For starters, for years PayPal's top line increased at a double-digit percentage rate. But for the past couple of years its growth rate has been much more pedestrian, with the company's revenue only increasing by 9% in the most recent quarter.

PYPL Revenue (Quarterly YoY Growth) Chart

PYPL Revenue (Quarterly YoY Growth) data by YCharts

Growth has slowed for PayPal. And here's another struggle for the company: The growth that it does have is of lesser quality. Much of its growth has come from its unbranded checkout solution, which powers some platforms behind the scenes. This has a lower profit margin. So while its overall revenue is up, its profit has barely moved.

PayPal has struggles. But new Chief Executive Officer Alex Chriss is looking past some of them to its Venmo business, where there's one metric that's more than just a struggle -- Chriss finds this statistic simply unacceptable.

What's wrong with PayPal's Venmo?

Venmo is peer-to-peer financial technology (fintech). With the mobile app, users can connect and send money back and forth, often to split the cost of a meal or similar group activity.

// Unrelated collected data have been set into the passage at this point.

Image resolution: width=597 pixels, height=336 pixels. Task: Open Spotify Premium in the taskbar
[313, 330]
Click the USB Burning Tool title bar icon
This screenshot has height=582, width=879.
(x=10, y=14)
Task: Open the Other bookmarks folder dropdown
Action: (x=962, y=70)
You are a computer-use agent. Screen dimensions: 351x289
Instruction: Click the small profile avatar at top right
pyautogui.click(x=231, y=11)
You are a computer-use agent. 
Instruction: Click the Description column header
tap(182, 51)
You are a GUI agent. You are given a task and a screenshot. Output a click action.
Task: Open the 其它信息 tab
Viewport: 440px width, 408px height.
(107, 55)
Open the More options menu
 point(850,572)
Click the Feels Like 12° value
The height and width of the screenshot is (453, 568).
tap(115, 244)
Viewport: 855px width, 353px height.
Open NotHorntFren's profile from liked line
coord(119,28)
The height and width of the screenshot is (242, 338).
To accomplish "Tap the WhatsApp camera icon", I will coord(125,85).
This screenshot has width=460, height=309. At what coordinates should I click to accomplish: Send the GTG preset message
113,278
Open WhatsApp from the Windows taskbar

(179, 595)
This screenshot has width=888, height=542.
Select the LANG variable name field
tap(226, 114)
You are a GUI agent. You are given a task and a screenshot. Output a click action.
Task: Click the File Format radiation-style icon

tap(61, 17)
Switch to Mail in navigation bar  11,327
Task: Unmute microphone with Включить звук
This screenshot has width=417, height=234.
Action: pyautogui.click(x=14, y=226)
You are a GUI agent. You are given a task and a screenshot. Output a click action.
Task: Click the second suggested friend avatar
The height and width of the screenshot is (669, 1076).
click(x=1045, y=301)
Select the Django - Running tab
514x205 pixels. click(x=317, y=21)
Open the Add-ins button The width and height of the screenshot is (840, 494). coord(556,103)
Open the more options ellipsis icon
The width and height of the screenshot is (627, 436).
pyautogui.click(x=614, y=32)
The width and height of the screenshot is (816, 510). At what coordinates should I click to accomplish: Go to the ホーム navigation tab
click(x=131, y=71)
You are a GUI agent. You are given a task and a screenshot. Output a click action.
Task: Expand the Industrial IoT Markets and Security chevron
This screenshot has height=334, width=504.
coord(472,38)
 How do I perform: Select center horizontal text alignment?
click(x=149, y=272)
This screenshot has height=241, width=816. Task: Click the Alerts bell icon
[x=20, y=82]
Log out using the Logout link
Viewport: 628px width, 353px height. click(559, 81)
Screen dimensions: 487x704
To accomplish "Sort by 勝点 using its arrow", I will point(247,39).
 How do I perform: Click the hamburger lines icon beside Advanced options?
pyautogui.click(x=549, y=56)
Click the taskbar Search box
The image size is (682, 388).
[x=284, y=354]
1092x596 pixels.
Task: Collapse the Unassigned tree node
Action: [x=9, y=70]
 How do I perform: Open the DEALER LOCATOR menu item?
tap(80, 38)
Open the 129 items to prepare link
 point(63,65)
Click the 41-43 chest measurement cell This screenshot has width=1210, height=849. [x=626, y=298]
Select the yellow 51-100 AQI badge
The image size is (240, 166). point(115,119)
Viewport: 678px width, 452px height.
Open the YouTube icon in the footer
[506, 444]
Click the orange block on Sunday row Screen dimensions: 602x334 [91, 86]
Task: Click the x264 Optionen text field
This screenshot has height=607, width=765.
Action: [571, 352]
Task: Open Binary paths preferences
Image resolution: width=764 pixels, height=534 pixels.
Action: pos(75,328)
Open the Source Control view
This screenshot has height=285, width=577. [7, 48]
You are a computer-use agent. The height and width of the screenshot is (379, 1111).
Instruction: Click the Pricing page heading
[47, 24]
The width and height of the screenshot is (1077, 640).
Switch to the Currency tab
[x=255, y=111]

In the earnings call to discuss financial results for the first quarter of 2024, here's what Chriss had to say: "There's $18 billion of net new funds that flow into the platform of Venmo every single month. Eighty percent of those dollars leave within 10 days. That is just unacceptable."

PayPal's management apparently wants its users to pay for things from their Venmo accounts, not transfer balances to other financial institutions to pay from there. The inferred reason for this is that banks make easy money off of customer balances. But that's precisely why it may be hard to persuade people to keep funds in Venmo.

First, Venmo isn't a bank, and doesn't come with the same guarantees that traditional bank accounts do. Second, bank accounts earn interest -- not much, but at least it's something. By contrast, money in Venmo doesn't earn anything. In short, there's no reason to keep a Venmo balance. In fact, it's shocking to me that Chriss says that 20% of the money actually does sit there.

What's the plan?

Before investing in PayPal stock, one should know what the company owns and how it fits into the bigger picture. In this case, Venmo accounts for 17% of PayPal's total business from a payment volume perspective as of Q1. And the platform has 60 million monthly active users -- not inconsequential.

Both the PayPal platform and the Venmo platform mostly address the same side of the fintech ecosystem: consumers, not businesses. I've noted that Chriss wants users to pay for things from Venmo, but the same could be said for PayPal's core platform as well. To stimulate this, the company is pushing its debit card, which allows the digital-first company to process transactions offline -- this is part of Chriss's plan to deal with what he finds unacceptable for Venmo.

Growth is encouraging for both platforms in this respect. In Q1, only about 4% of PayPal's accounts used the accompanying debit card. But first-time debit card users were up 38% year over year. Over on Venmo, there was a 21% increase in debit card users.

What now?

There are some encouraging signs with Venmo, but PayPal is facing an uphill climb to get more funds to stay on the platform instead of being transferred elsewhere. Investors should watch debit-card penetration in upcoming quarters since this is a point of emphasis from management. Increased debit card usage could lead to better monetization of Venmo.

That said, PayPal is still the dominant part of this business, and management has said that 2024 will be a "transition year." This means that overall financial results may take time to show improvement, giving investors plenty of time to calmly evaluate PayPal's progress with Venmo for now.